[begin Material for this task]

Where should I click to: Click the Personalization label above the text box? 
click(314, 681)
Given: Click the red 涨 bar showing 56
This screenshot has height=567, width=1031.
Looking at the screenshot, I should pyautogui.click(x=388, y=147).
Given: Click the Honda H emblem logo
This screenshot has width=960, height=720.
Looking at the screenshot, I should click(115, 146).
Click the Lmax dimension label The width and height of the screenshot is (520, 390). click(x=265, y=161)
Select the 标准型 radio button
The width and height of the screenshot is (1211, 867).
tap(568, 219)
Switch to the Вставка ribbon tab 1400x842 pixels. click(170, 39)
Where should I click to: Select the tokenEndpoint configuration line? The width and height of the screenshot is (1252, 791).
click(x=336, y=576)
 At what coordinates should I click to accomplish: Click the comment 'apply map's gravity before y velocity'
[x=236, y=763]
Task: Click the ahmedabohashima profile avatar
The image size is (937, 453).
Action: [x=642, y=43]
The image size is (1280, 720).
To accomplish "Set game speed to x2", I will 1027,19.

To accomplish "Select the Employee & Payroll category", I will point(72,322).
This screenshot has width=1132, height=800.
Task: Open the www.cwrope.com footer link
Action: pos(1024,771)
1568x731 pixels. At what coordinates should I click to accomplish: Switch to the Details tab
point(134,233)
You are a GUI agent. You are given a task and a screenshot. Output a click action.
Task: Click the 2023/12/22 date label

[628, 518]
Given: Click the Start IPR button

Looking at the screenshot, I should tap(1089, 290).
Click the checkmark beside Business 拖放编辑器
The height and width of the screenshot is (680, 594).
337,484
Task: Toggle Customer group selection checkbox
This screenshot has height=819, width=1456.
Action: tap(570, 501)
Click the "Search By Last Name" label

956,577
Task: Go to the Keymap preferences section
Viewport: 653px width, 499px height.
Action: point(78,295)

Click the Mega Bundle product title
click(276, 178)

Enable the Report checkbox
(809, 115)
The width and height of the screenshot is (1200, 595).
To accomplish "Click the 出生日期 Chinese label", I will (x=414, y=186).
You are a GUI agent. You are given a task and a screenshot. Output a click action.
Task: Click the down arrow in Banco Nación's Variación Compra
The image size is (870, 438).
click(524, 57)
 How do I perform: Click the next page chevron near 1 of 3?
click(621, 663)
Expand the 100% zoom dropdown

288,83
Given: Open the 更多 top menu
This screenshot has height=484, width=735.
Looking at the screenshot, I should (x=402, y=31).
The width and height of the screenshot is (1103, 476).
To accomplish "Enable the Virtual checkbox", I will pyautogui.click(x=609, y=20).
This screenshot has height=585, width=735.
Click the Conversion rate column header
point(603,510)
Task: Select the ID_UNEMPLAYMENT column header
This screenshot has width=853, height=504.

[end Material for this task]

Show every line of the data above that contains the word "checkbox".

Response to the exercise:
Task: Toggle Customer group selection checkbox
Enable the Report checkbox
To accomplish "Enable the Virtual checkbox", I will pyautogui.click(x=609, y=20).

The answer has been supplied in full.